Sabores de verano en Mallorca: gastronomía mediterránea y productos de temporada
Hay un momento del verano mallorquín en que la comida deja de ser un trámite para convertirse en parte del paisaje. Sucede a media mañana, cuando el calor aún es amable y el mercado huele a tomate maduro y a albahaca; y vuelve a suceder al caer la tarde, cuando una mesa al aire libre, cerca del mar, se alarga sin prisa entre conversaciones. En el suroeste de la isla, comer en verano es, sobre todo, dejarse llevar por lo que la temporada pone delante.
El verano es la estación más generosa de la huerta. Es la época del tomate de ramellet, de los pimientos, de la berenjena y del calabacín; de la fruta que se come casi sin pensar —higos, melón, albaricoques, melocotón, uva temprana—. A esa abundancia vegetal se suma el pescado de la zona, que en estos meses llega fresco a las cocinas del puerto, y el aceite de oliva y la almendra, dos pilares que acompañan la mesa mallorquina durante todo el año. No hace falta buscar nada complicado: la cocina mediterránea de verano se construye con poco y con buen producto.
Pocas cosas resumen mejor el verano isleño que el trempó, esa ensalada de tomate, pimiento y cebolla aliñada con aceite de oliva que se come fría, a cualquier hora. Es el plato que mejor entiende el calor: ligero, fresco, sin pretensiones. Junto a él conviven otros básicos que aquí no son tendencia, sino costumbre —el pa amb oli con tomate restregado, el gazpacho, el pescado a la plancha, las verduras escalivadas—. Sabores sencillos que saben distinto cuando se comen al ritmo de la isla.
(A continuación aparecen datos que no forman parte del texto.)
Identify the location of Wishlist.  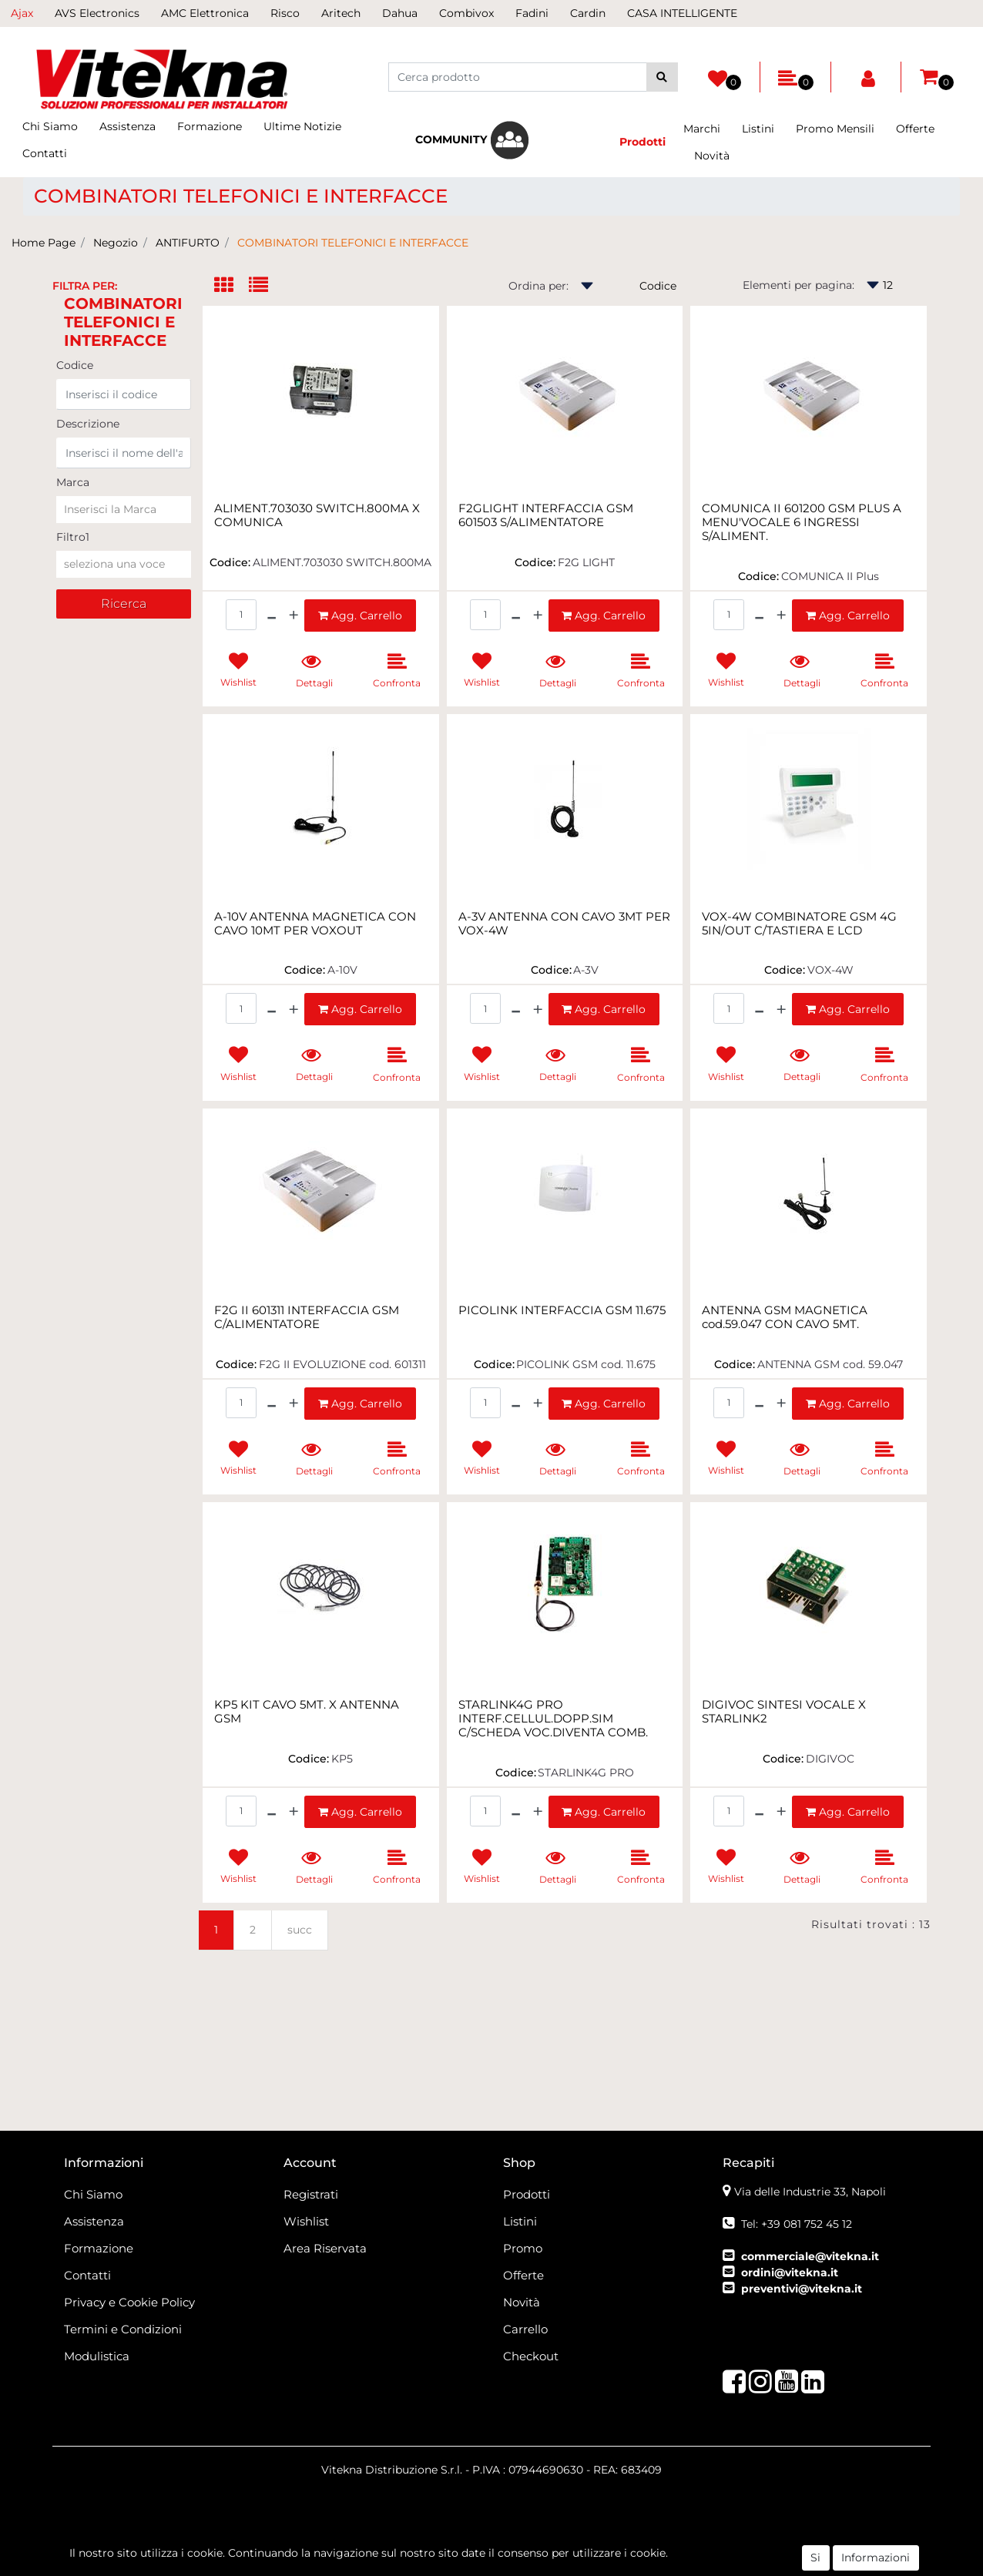
(306, 2221).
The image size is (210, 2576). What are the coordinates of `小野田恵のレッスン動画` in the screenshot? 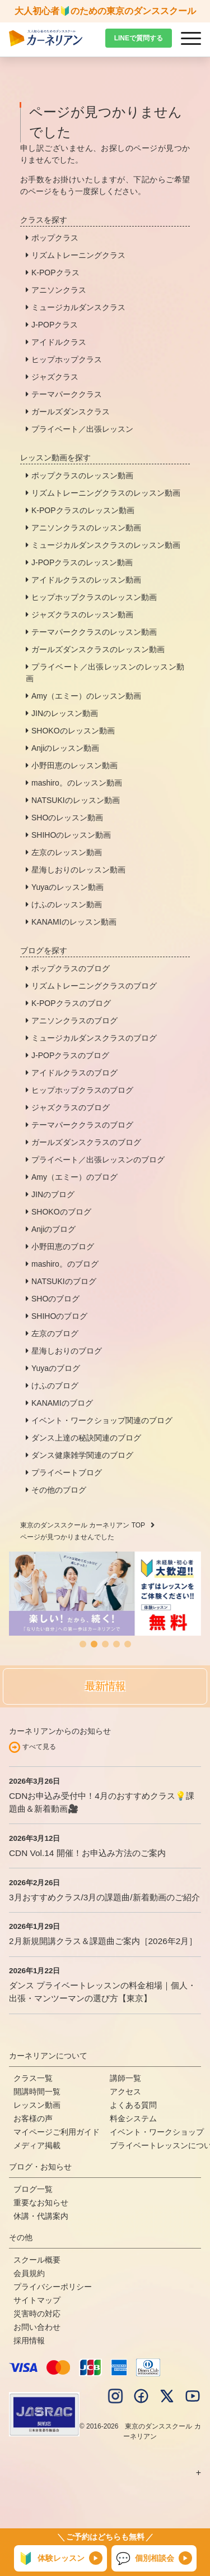 It's located at (74, 765).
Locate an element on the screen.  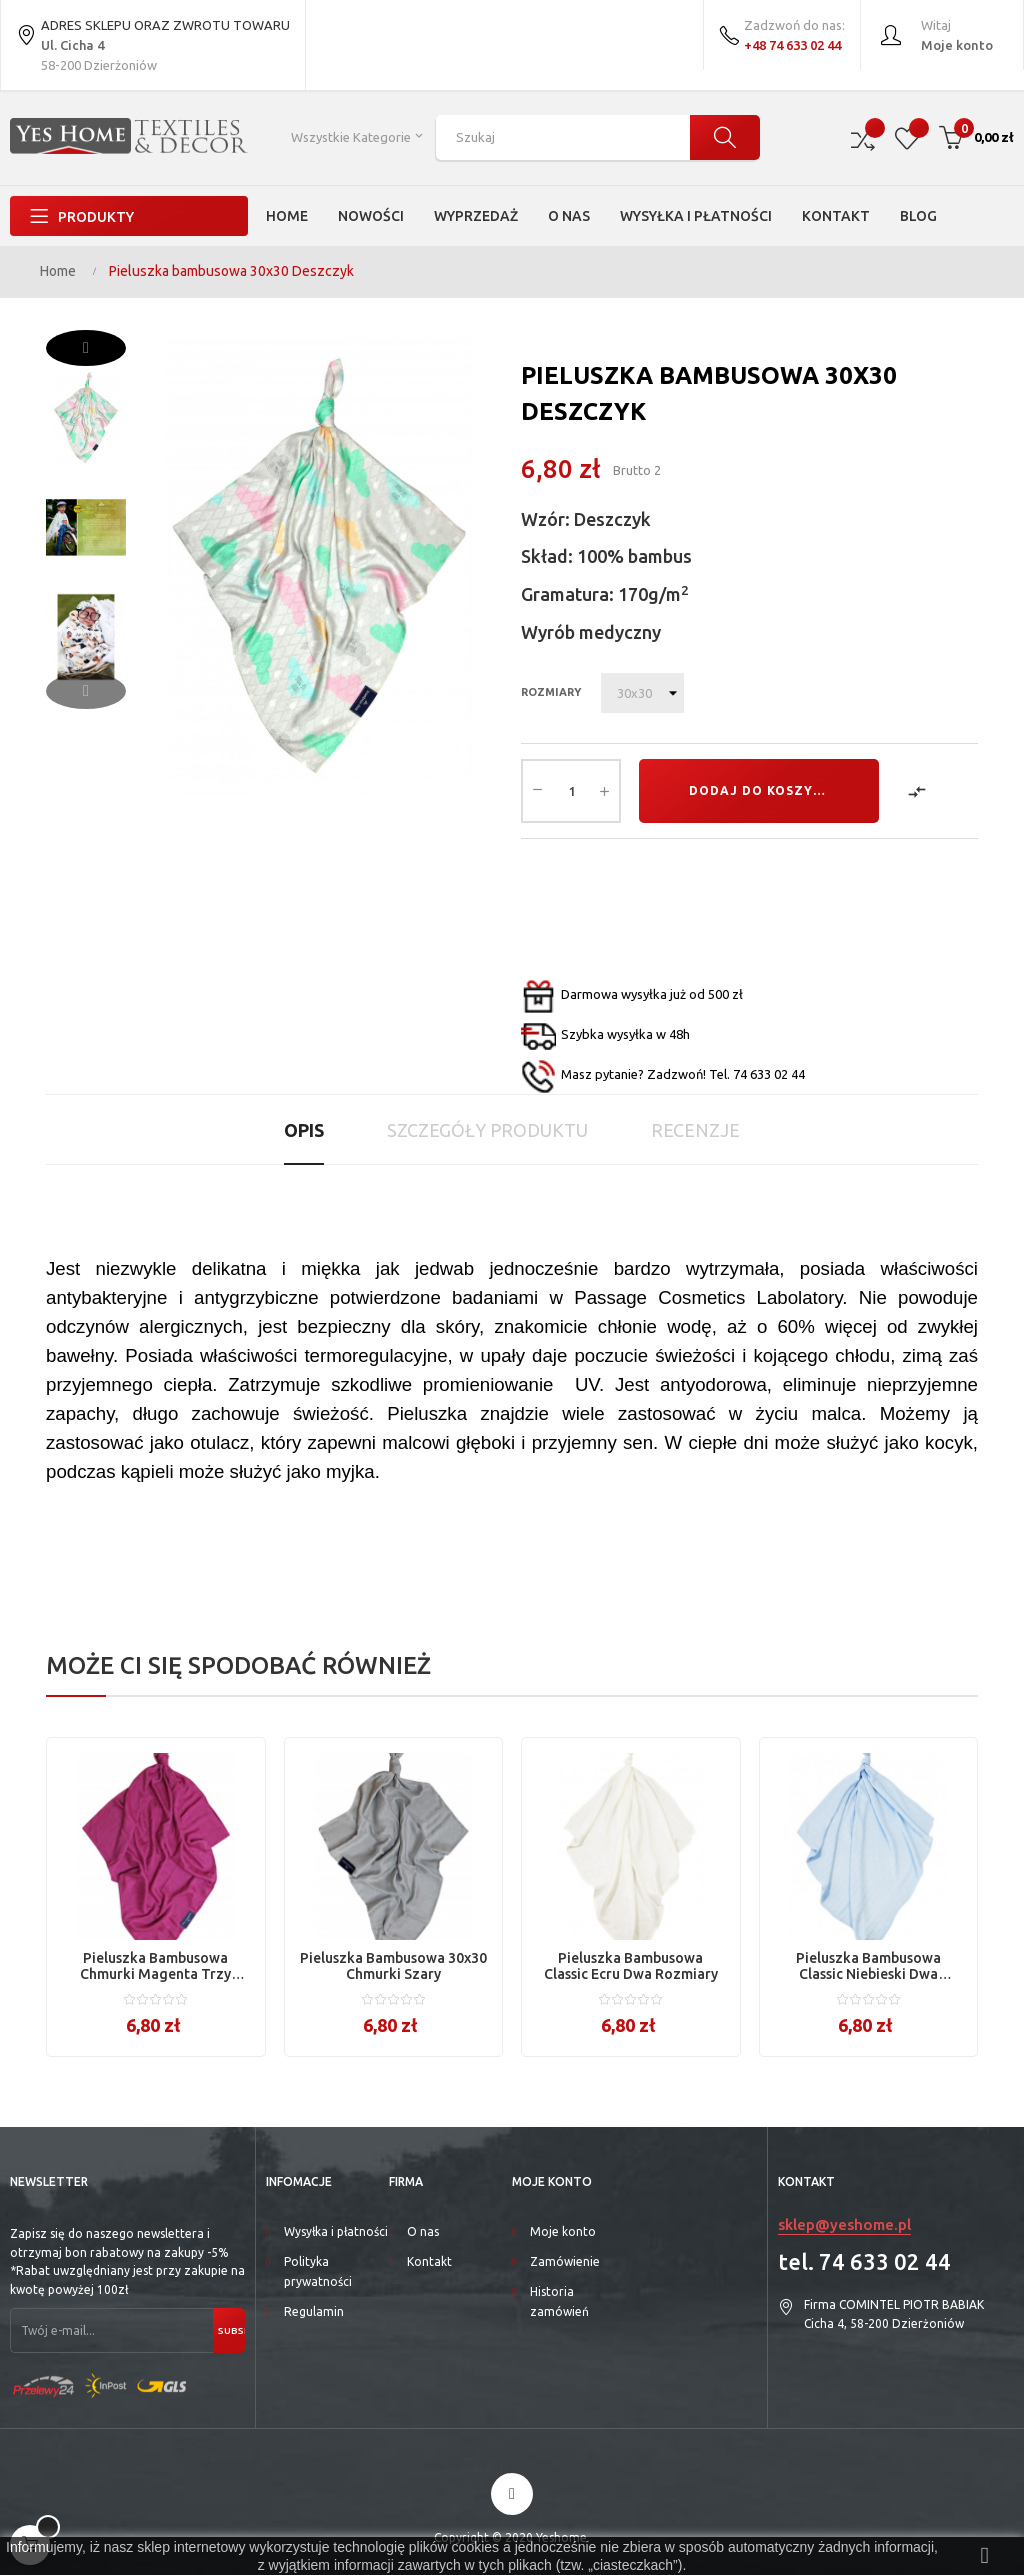
Recenzje is located at coordinates (695, 1130).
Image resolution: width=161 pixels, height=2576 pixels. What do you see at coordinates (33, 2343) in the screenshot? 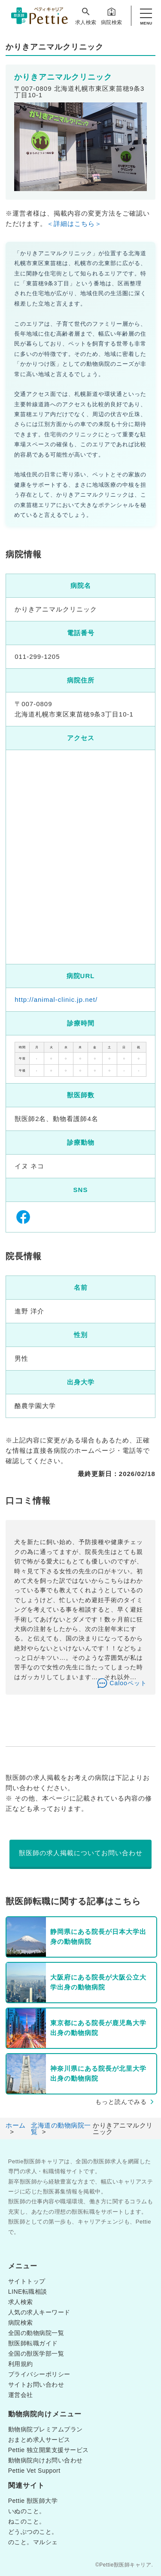
I see `獣医師転職ガイド` at bounding box center [33, 2343].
Una buena forma de entrar en la temporada es empezar por el principio: el mercado. En Andratx, el mercado semanal es una cita donde el producto local toma protagonismo —frutas y hortalizas de temporada, aceite, embutidos, quesos, almendra—. Pasear entre los puestos a primera hora, antes de que apriete el sol, es una manera honesta de entender qué se come en Mallorca en verano y por qué. Volver con una bolsa de fruta madura es, además, el mejor souvenir comestible que existe.
Después llega la otra cara del verano: la noche. En Port d'Andratx, las terrazas frente al mar se llenan cuando baja el calor, y la cena se convierte en un plan en sí mismo. El paseo marítimo, a pocos minutos de La Pérgola, reúne lugares donde probar pescado fresco, arroces y cocina mediterránea sin alejarse del agua. No hace falta la mesa más sofisticada: a veces, el mejor recuerdo gastronómico del viaje es una cena tranquila con vistas al puerto y una copa de vino de la tierra.
Quizá lo más mallorquín de todo no sea un ingrediente, sino una manera de hacer. En verano se come despacio. Se alarga la sobremesa, se comparte, se deja que la tarde pase. Alojarse en La Pérgola, a un paseo del puerto y rodeada de calas y montaña, facilita justo eso: organizar el día alrededor de la mesa sin que nada apremie —desayunar sin reloj, comprar fruta para media tarde, reservar la noche para una cena junto al mar—.
Los sabores de verano en Mallorca no se encierran en una carta. Están en el tomate recién cortado, en el pescado del día, en la fruta de temporada y en esas comidas largas que solo el buen tiempo permite. Descubrirlos es, en el fondo, otra forma de descubrir la isla: a su ritmo y con todos los sentidos.
De regalo: la receta del trempó para llevarte el verano a casa
Para 4 personas, necesitas 4 tomates maduros de ramellet, 1 pimiento verde, 1 cebolla tierna, 3 cucharadas de aceite de oliva virgen extra y sal. Trocea el tomate, el pimiento y la cebolla en dados pequeños, mézclalo todo en un bol, sala y riega con el aceite. Déjalo reposar en frío una media hora para que los sabores se integren y sírvelo bien fresco. Admite un poco de pimiento rojo o unas alcaparras, y es también la base de la coca de trempó.